Exercise objective
Reproduce every line from the one containing "Image resolution: width=362" to the one containing "I will pos(255,81).", both included, with the requests unchanged. Scale each coordinate in the answers by 0.7 and round to a whole number, with halves rounding up.

Dataset excerpts
--------------------
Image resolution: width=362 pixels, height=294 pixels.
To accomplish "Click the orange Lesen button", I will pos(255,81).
--------------------
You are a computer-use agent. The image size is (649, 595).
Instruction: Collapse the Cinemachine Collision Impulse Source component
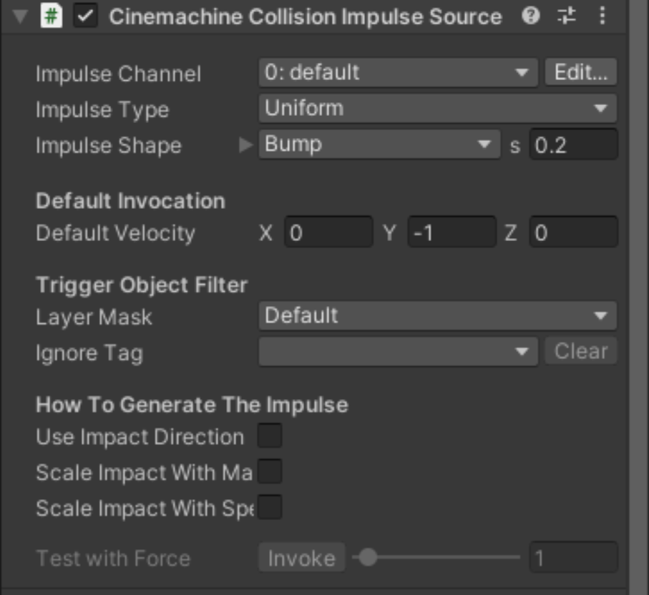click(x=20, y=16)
--------------------
Solved problem
Image resolution: width=362 pixels, height=294 pixels.
To accomplish "Click the orange Lesen button", I will pos(179,57).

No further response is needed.